First, a one-sample t-test is not appropriate in this context as the evaluation involves two datasets (GSM8K and GSM-Symbolic). Indeed, the authors have access to their raw data, so they could have performed a proper two-sample comparison. More critically, for a t-test to be valid, the sample mean and variance must be independent (footnote 4 on page 18 of the revised paper is incomplete). This assumption does not hold here because the outputs are Bernoulli variables (Binomial when aggregated), whose variance is directly determined by the mean.
They could have used a two-sample z-test, which is what I did in my initial quick analysis, complete with a publicly available spreadsheet showing the calculations! All of this was freely accessible to the authors during the entire review period; they could have used it directly, or could have reached out for assistance when revising their paper (my identity was known, given I posted the comment publicly).
Worse still, the authors provide no description of how their statistical test was conducted. They state the Null hypothesis as "50 different performance results on GSM-Symbolic differ from the original GSM8K score" (Appendix A.3, page 18). The Null hypothesis, as the name suggests, posits there is no difference, so they must be describing the alternative. Given they are performing a one sample test, it is unclear whether they treat the GSM8K or the GSM-Symbolic score as fixed. This has huge implications as it determines what standard error is used. It is also unclear whether the test was one- or two-sided.

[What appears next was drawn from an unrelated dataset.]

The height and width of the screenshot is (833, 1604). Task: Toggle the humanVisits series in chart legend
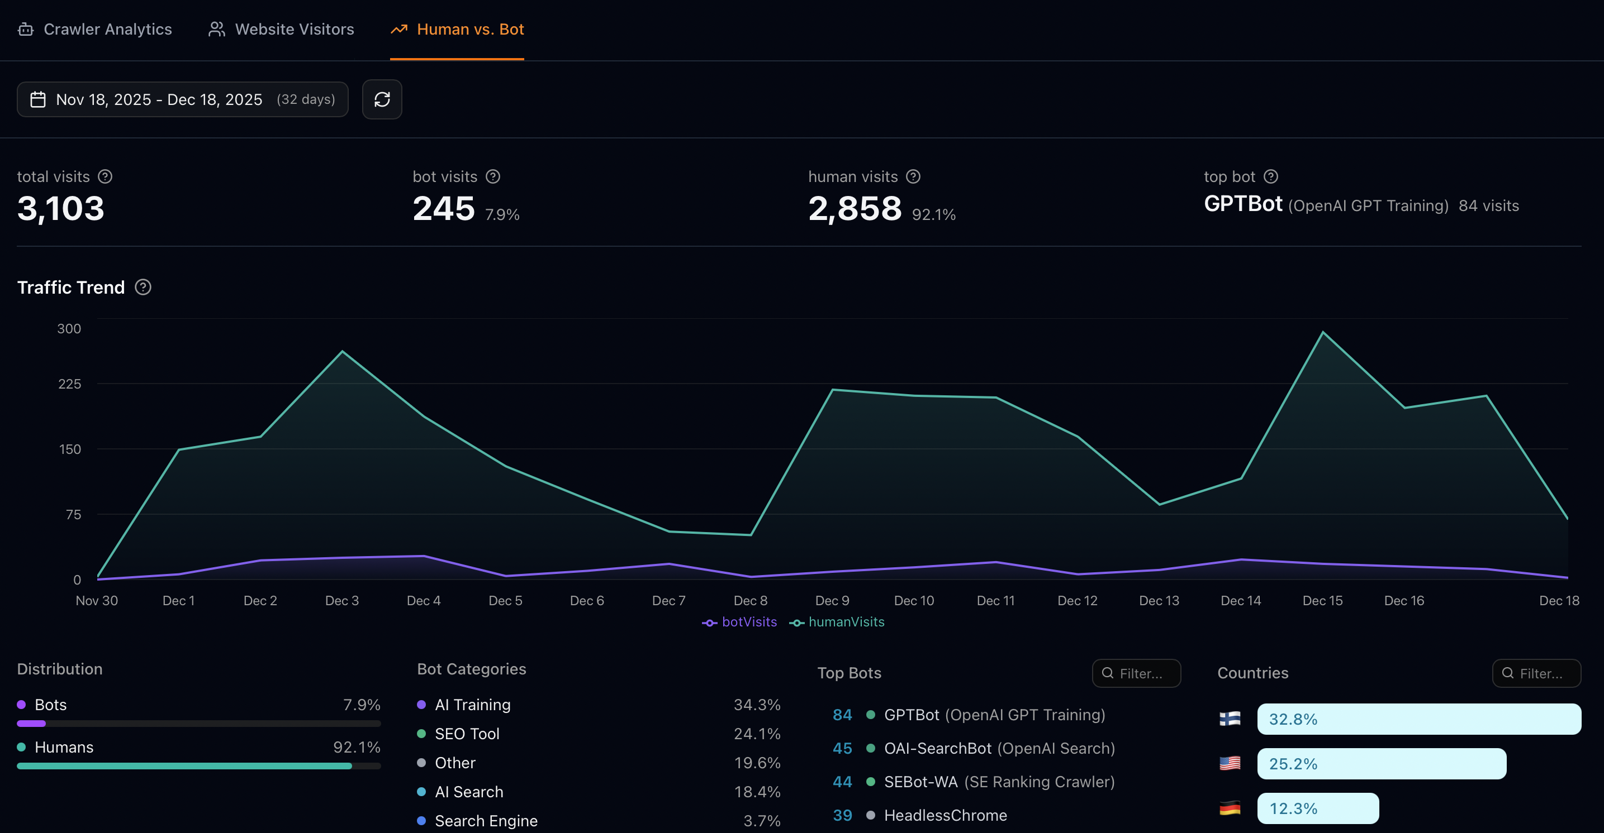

Having performed a test that is methodologically invalid on multiple levels, the authors claim "for an overwhelming majority of models (except Llama3-8B and GPT-4o), the results are statistically significant" (Appendix A.3, page 18). This is in direct contradiction with my own analysis (see Section 4.2.2 in the published ICLR blog post, or the publicly available spreadsheet accompanying my initial quick analysis), where I found that only 3 models showed significant decrease in performance (Gemma-7b, Mistral-7b-instruct-v0.1, Phi-2) and 1 showed significant increase (Llama3-8b).

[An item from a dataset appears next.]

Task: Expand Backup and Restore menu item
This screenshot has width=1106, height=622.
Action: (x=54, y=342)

So let’s summarise… Overall we have that after the peer review:
The over-sensationalised, exaggerated claims remained largely unchanged from the pre-print.
The revision made to include statistical analysis did not constitute a meaningful correction but a superficial gesture towards rigour at best, and a scientific misconduct or severe negligence at worst.
The “commitment to further investigation” (as per the meta review) does not appear to have happened.
In short, the peer-review process did worse than nothing — it highlighted key issues but nevertheless provided academic credibility to work that should probably not have been published in this form.
Why am I writing about this… again?
Honestly, I am asking myself the same. I think the main reason is that I still believe scientists should have principles, and that the role of academia is to uphold them (through peer review or commentary like this). Maybe, as a junior academic, I’m just still a bit too naive.
The concrete reason that prompted me to look at the revision of the GSM-Symbolic paper is the new pre-print from the same lab at Apple, again led by Mehrdad Farajtabar — The illusion thinking. Once again, it has serious methodological flaws that have been discussed by e.g., Rohit on X, Lisan al Gaib on X, and myself at a recent reading group (slides here). This new work follows exactly the same pattern: flashy, exaggerated claims, weak analysis, social media hype, AI critics getting excited1 … So the question is: will this paper also pass peer review despite its flaws?
But perhaps the more fundamental question is whether peer review in machine learning still matters at all. If it doesn’t, we might as well abolish the system entirely and save ourselves some time and effort. If it does, how do we fix it? Because right now, it is clearly failing to serve its most basic purpose.
This post got a bit too long already, so I’ll opine on those questions in a follow-up.
I’m deliberately not linking to their commentary as I don’t believe in amplifying sensationalist takes that lack scientific substance.